Em contraste, durante a governação municipal do Partido Socialista no Funchal, esta data recuperou visibilidade e centralidade. Não é um detalhe, a forma como se celebra Abril revela muito sobre a relação de cada força política com os valores que ele representa.
É neste contexto que surge a reflexão sobre a decisão recente do PSD-Madeira de eliminar limites de mandatos internos, permitindo a continuidade de Miguel Albuquerque no poder. Não é apenas uma escolha organizativa. É um sinal político. Sobretudo porque contraria o discurso de renovação que marcou a oposição ao longo ciclo de Alberto João Jardim.
Os “renovadinhos” nasceram para combater esse modelo. Criticavam o controlo prolongado, a fusão entre partido e governo, a redução do debate. Prometiam abrir o sistema, reforçar instituições, quebrar a lógica de permanência indefinida. Hoje, sem repetir exatamente o passado, reproduzem sinais que dele se aproximam. Menos ruidosos, mais subtis. Mas reconhecíveis. O projeto de renovação falhou?
A resposta não está apenas nas alterações estatutárias. Está também no funcionamento das instituições. Na Assembleia Legislativa da Madeira, verifica-se bloqueio ao escrutínio do Governo, pela maioria PSD-CDS, comissões de inquérito chumbadas, audições travadas, iniciativas da oposição rejeitadas sem verdadeiro debate. O padrão não é novo, mas torna-se mais problemático quando é reproduzido por quem prometeu combatê-lo.
A erosão democrática não exige autoritarismo explícito. Basta a redução progressiva do espaço de crítica, a recusa de instrumentos de fiscalização e a ideia de que governar com maioria é governar sem prestar contas. Cada decisão, de forma isolada, pode parecer legítima. No conjunto, define uma cultura política.

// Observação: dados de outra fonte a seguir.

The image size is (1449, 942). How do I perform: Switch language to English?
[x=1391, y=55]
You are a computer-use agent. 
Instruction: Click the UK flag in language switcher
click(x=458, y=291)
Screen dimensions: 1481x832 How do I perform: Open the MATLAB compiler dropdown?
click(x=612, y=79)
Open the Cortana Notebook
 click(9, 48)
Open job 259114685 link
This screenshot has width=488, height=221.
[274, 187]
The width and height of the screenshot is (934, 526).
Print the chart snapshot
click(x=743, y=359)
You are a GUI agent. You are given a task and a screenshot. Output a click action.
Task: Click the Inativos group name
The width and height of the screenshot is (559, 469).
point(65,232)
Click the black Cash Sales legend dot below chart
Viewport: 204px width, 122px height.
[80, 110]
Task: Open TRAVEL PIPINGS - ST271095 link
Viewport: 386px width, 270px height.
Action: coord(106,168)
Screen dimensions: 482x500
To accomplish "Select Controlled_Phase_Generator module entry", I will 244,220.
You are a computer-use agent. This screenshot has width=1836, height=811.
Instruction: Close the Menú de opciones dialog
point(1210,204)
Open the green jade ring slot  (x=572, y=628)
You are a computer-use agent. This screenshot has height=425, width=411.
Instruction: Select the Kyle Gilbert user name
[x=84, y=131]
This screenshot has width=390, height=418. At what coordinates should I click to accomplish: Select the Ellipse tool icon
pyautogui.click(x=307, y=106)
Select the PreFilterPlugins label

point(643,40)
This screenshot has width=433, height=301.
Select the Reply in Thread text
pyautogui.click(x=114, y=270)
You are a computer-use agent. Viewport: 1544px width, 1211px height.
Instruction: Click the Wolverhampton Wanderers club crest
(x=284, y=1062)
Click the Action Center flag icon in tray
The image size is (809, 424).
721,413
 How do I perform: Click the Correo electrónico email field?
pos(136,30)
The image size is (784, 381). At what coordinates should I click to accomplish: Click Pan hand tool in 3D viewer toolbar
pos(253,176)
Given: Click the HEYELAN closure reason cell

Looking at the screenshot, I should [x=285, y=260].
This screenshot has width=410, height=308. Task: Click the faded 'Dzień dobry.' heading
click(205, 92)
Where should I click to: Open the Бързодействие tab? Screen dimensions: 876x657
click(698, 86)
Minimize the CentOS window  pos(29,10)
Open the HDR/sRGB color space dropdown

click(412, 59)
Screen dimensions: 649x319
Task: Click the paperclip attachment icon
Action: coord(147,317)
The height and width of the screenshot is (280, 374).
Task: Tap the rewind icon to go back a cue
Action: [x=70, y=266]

O caso húngaro mostra que estas dinâmicas não começam com ruturas, mas com ajustamentos graduais. O livro “O Triunfo dos Porcos”, de George Orwell, ilustra como as regras se adaptam ao poder, reinterpretando-as. Estas comparações podem parecer exageradas, e, em termos absolutos, são. A Madeira não é a Hungria, nem vive numa distopia literária. Mas essas referências funcionam como alerta, mostram até onde pode ir um sistema quando o poder deixa de aceitar limites efetivos.
O problema não está apenas em Miguel Albuquerque. Está na regra que se adapta ao líder, em vez do contrário. Está na cultura política que se instala quando o poder se torna demasiado confortável consigo próprio e passa a ajustar o sistema para se perpetuar, deixando de sentir necessidade de se explicar e começa a ver o escrutínio, não como um dever, mas como um obstáculo.
No fim, o grande problema mantém-se. Os “renovadinhos” não transformaram a política madeirense, apenas se resignaram à repetição.
PS.: Ainda sobre os valores de Abril, é difícil defender uma política de valorização cultural quando se tenta retirar peso à leitura obrigatória de José Saramago, o único Nobel da Literatura português. Não é apenas um nome do cânone, é um símbolo universal da língua portuguesa, e a tentativa de negar a sua importância é atroz e diz tudo sobre o atual Governo da República e a agenda política que mobiliza.